REQUIREMENT ▸
Arrange the data starting at the line containing "You are a computer-use" and ending at the line containing "click(x=177, y=464)" as a two-column CSV with the headers input and output: one row per entry, the text in input and its answer in output, each field in double quotes with line breaks replaced by spaces. Leave the pictures out.

____ THE RECORDS

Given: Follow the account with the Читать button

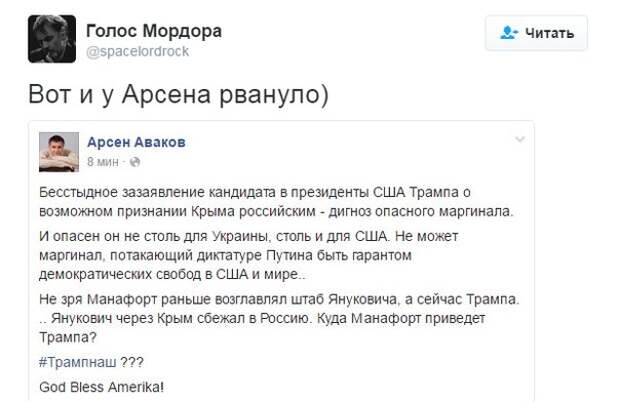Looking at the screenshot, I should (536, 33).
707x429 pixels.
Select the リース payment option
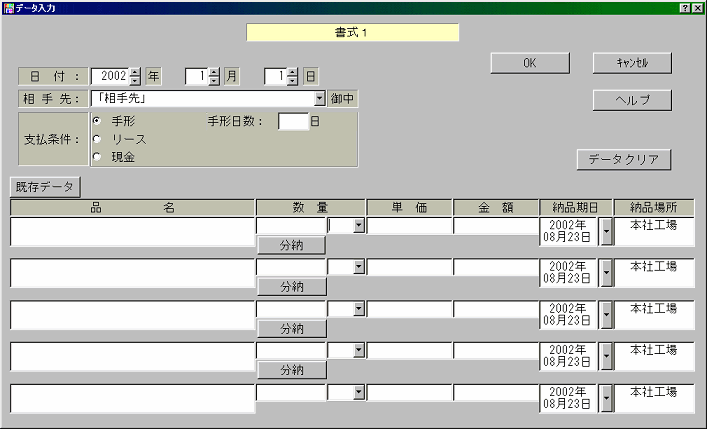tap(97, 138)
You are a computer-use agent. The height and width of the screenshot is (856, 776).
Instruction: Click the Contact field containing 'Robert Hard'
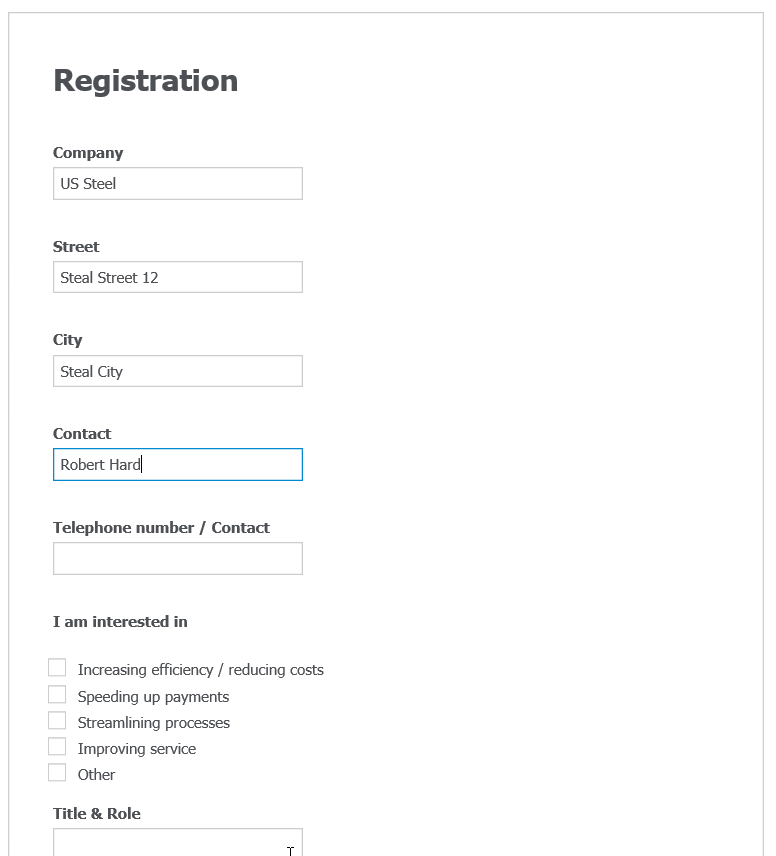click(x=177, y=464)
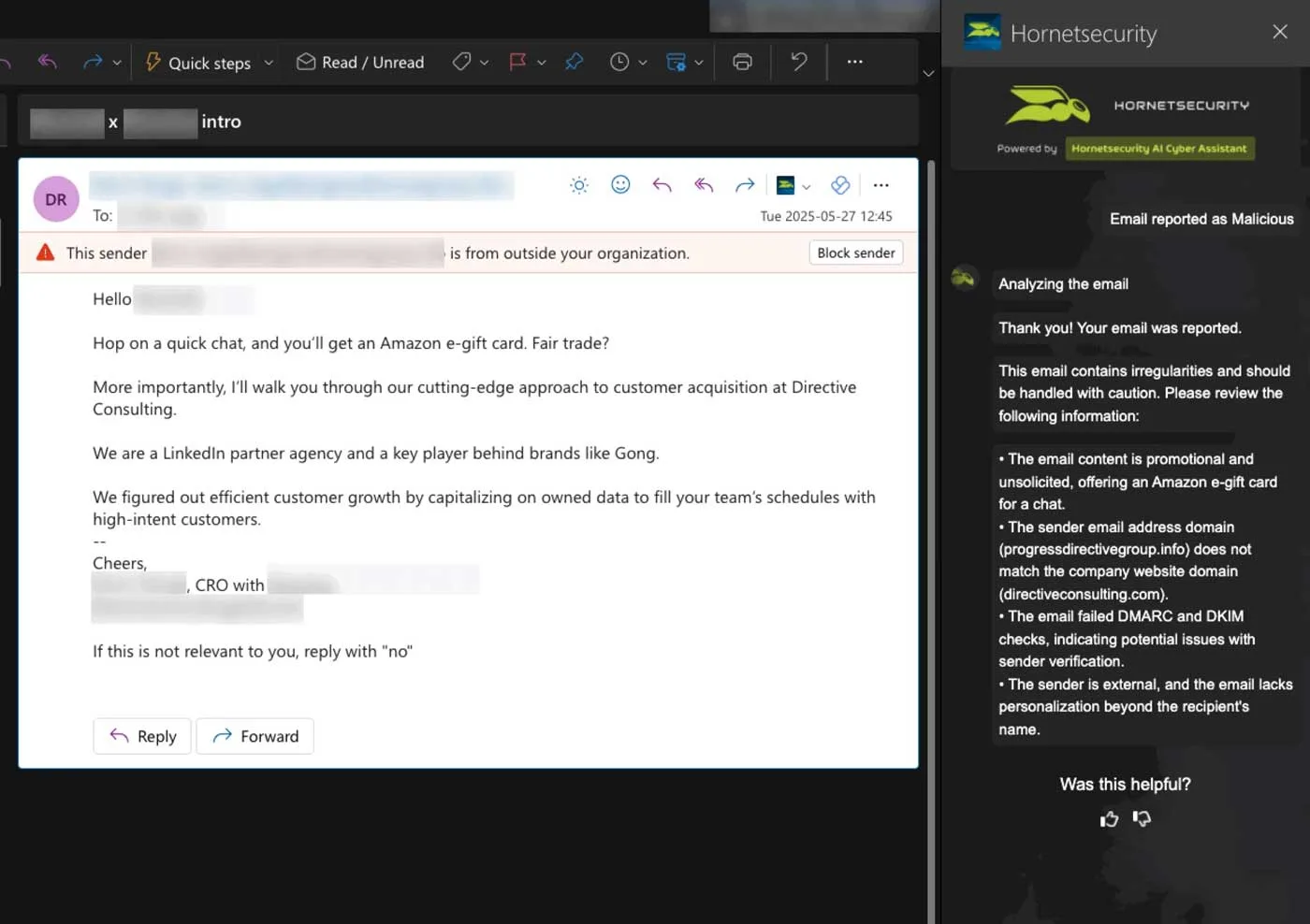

________
____ THE RECORDS

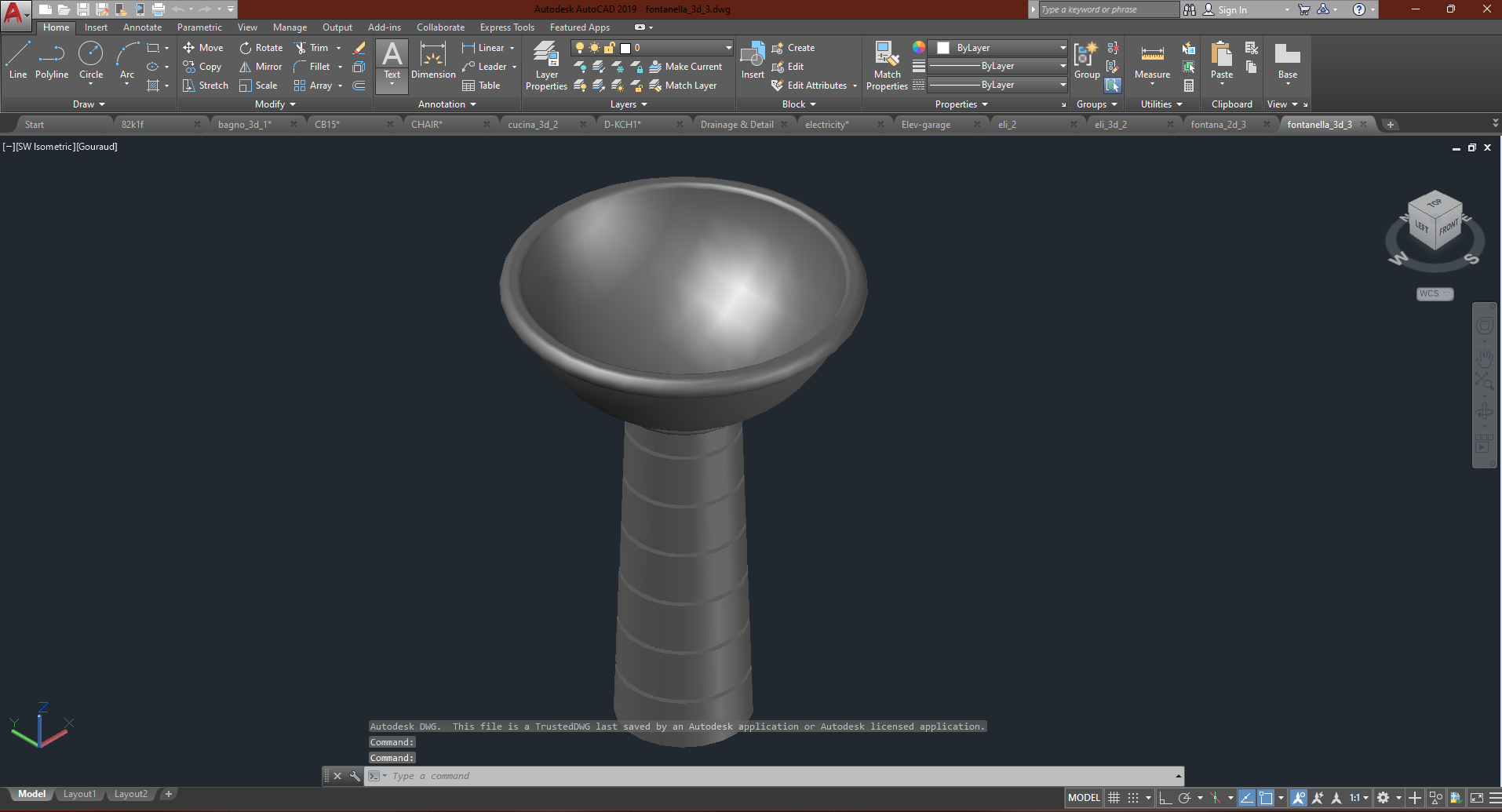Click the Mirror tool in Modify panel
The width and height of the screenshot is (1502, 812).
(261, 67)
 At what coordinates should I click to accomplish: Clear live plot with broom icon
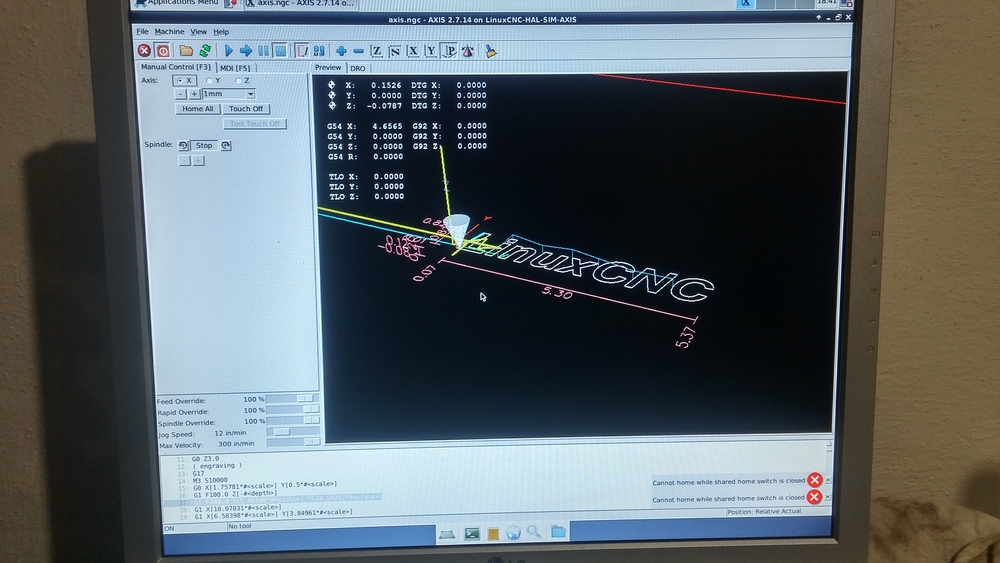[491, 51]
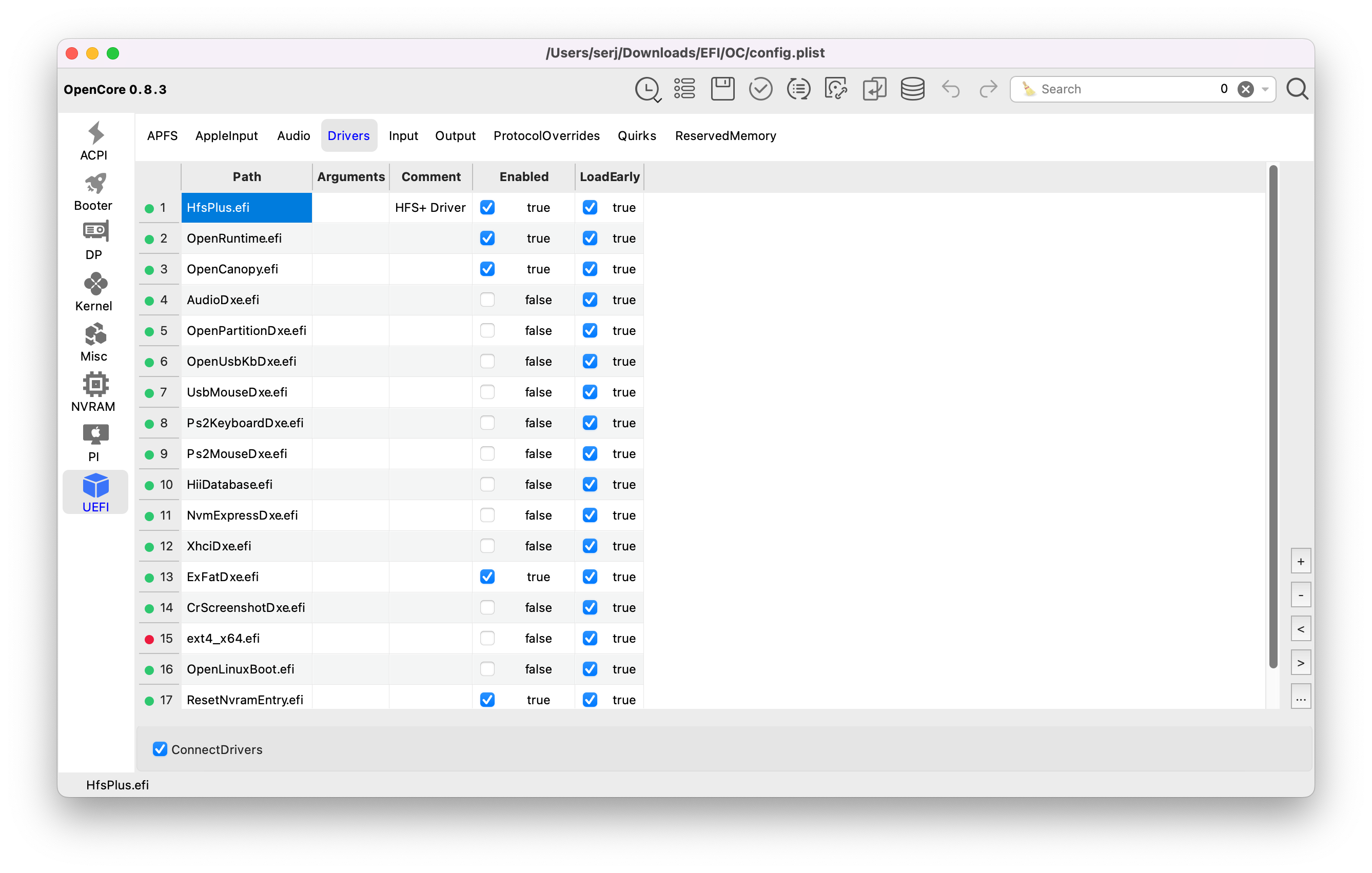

________

TASK RESPONSE ▸
input,output
"You are a computer-use agent. The height and width of the screenshot is (856, 776). Instruction: Click the Contact field containing 'Robert Hard'","click(x=177, y=464)"